Cela n’empêche pas le peuple romain de craindre que le général qui a définitivement mis un terme à la menace populares ne soit tenté de s’imposer au pouvoir par la force à son retour. Le Sénat compte l’en empêcher grâce à une habile manœuvre politique. L’Italie est en effet en proie aux troubles provoqués par la révolte des esclaves qui dure à ce moment depuis deux ans. Elle a commencé avec l’évasion de 70 gladiateurs seulement, mais s’est ensuite développée jusqu’à regrouper plus de cent mille personnes. Spartacus n’imaginait certainement pas qu’il se retrouverait à la tête d’une armée capable de faire trembler la République lorsqu’il s’est enfui de Capoue avec ses quelques compagnons d’infortune, les autorités romaines non plus. La troisième guerre servile qui débute à l’été de 73 av JC n’a tout d’abord qu’une dimension locale qui ne concerne que la milice de Capoue, mais, contrairement à l’habitude, la petite troupe de fugitifs ne s’est pas dispersée pour que chacun tente sa chance de son côté et elle est de plus tombée sur une cargaison d’armes destinées à une école de gladiateurs concurrente. Les miliciens sont par conséquent balayés par ces hommes habitués au combat. Ils traversent alors la Campanie où ils sont rejoints par d’autres esclaves fugitifs, mais aussi par quelques hommes libres, employés dans les latifundia. Ce groupe trouve refuge sur les pentes du Vésuve. A présent trop nombreux pour se contenter de voler un peu de nourriture, ils se mettent à attaquer de riches exploitations où ils trouvent de grandes quantités de blé ou de bétail, ainsi que de nouveaux compagnons qu’ils ne manquent pas de libérer au passage. Spartacus veille scrupuleusement à ce que le butin soit équitablement réparti.

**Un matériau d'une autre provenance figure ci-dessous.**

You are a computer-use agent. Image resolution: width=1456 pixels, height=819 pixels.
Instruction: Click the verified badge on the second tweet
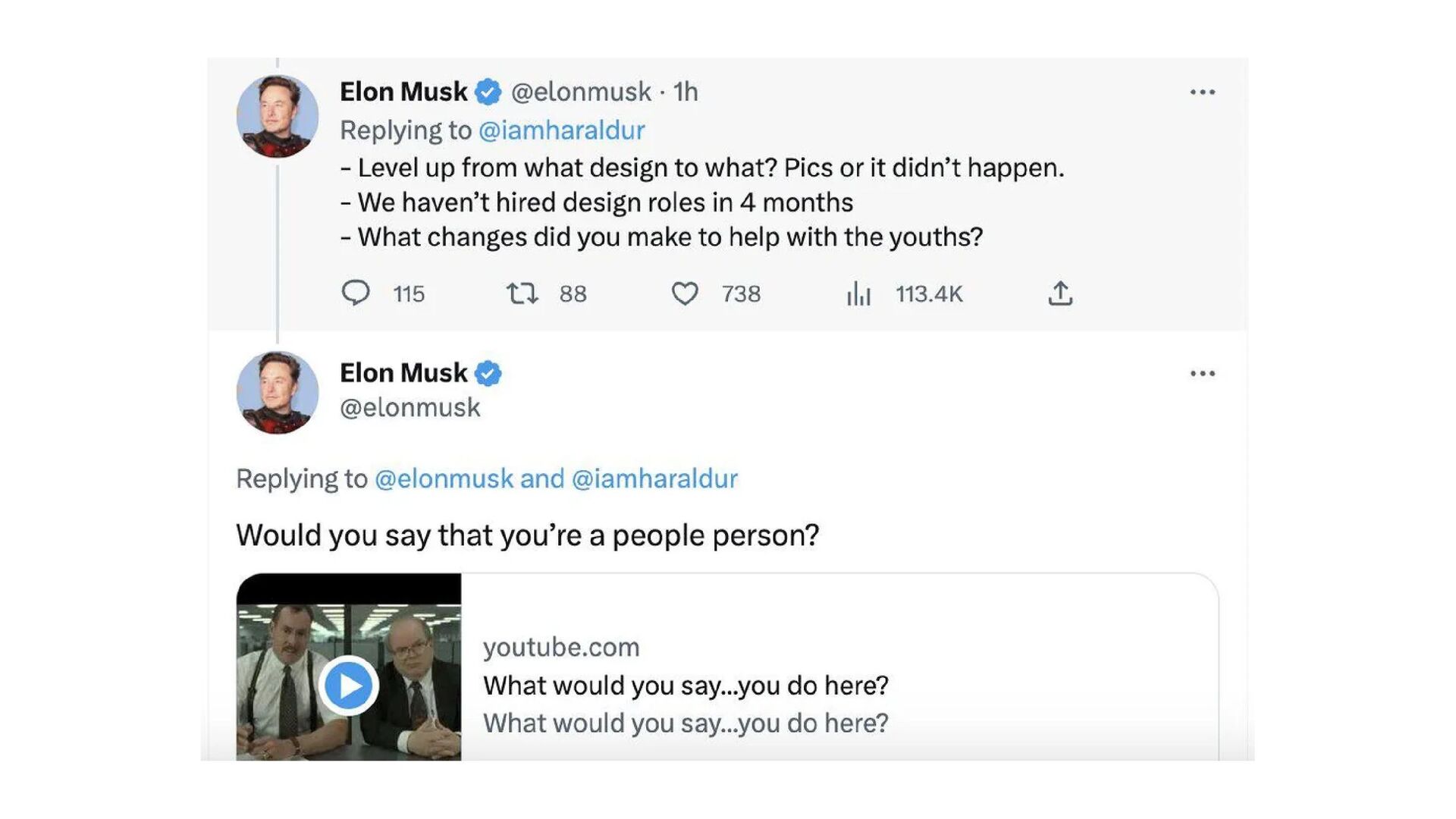[488, 374]
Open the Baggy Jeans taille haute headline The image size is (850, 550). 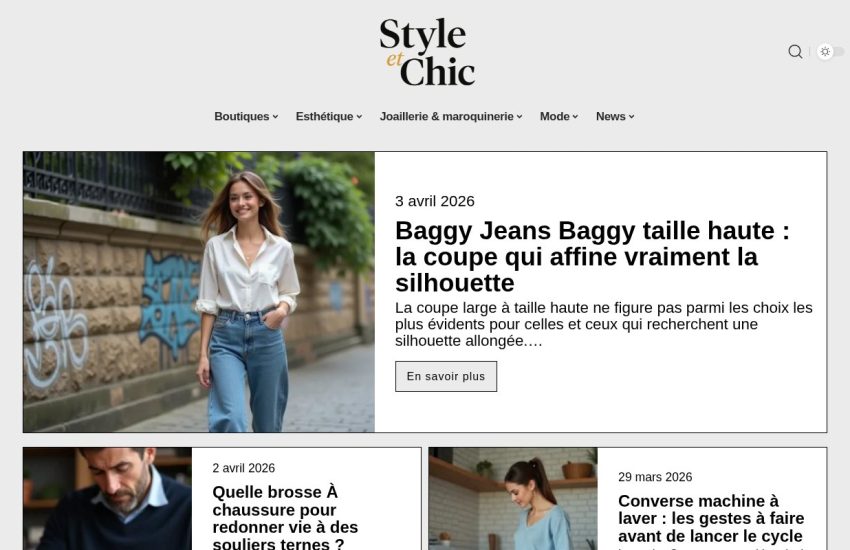point(593,257)
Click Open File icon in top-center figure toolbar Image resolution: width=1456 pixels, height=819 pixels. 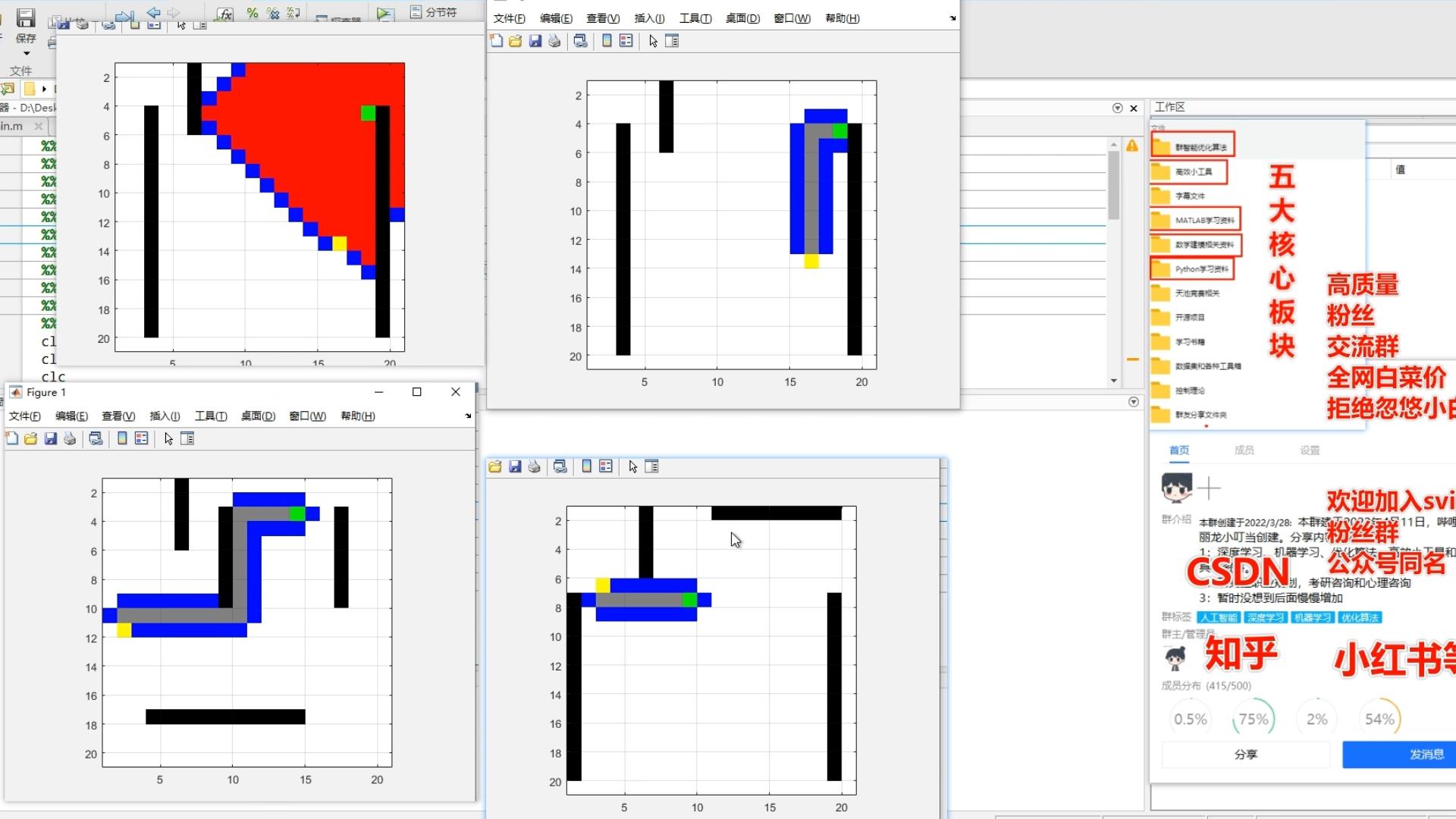516,41

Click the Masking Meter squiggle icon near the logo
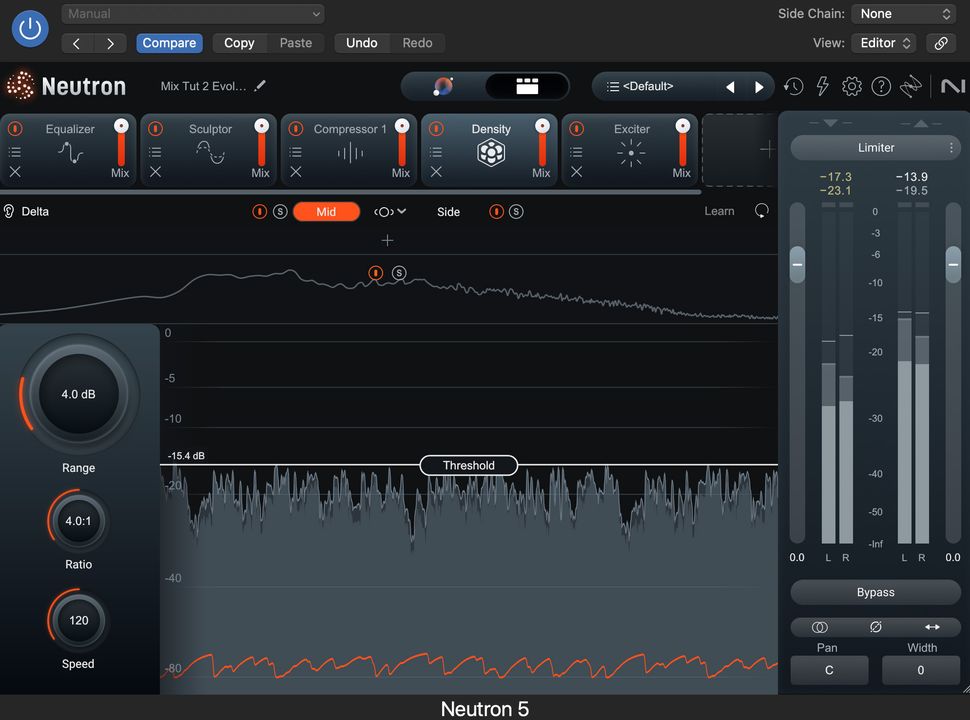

La garde régionale na parvient pas plus que la milice à les arrêter; sa défaite fournit au contraire de nouvelles armes aux rebelles. L’affaire remonte alors au Sénat qui charge le préteur Gaïus Claudius Glaber de recruter 3 000 volontaires inexpérimentés pour faire cesser ce trouble à l’ordre public. Il ne prend cependant pas cette bande de va-nu-pieds très au sérieux. Aussi, une fois parvenu à l’entrée de l’unique sentier qui mène au camp des esclaves, néglige t-il d’installer ses troupes à l’abri d’un camp fortifié comme le veut la règle. Il pense qu’ainsi isolés, la faim et la soif viendront vite à bout des rebelles qui n’auront plus d’autre choix que de se rendre. Spartacus ne s’avoue pas pour autant vaincu; il échafaude au contraire un audacieux plan pour surprendre l’adversaire. Il fait tresser des cordes et construire des échelles qui permettent à ses hommes de descendre discrètement la pente la plus abrupte du volcan à la nuit tombée, puis de prendre à revers les Romains qui se font massacrer avant d’avoir réalisé ce qui leur arrive. Avec cette victoire, esclaves en fuite, bergers livrés à eux-mêmes pour subsister et paysans pauvres écrasés par la concurrence des latifundia arrivent par milliers. Le Vésuve ne peut plus les accueillir; surtout que l’hiver approche. Les révoltés se déplacent donc vers le sud où ils rencontrent et défont les troupes de Publius Varinus, nommé en remplacement de Glaber. Ce succès amène toujours plus de déshérités à se joindre à cette troupe hétéroclite. Les razzias sur les latifundia se poursuivent, mais à présent, l’armée des esclaves attaque aussi des villes telles que Nola, Nuceria, Metapontum ou Thurii où Spartacus choisit de s’établir pour passer l’hiver.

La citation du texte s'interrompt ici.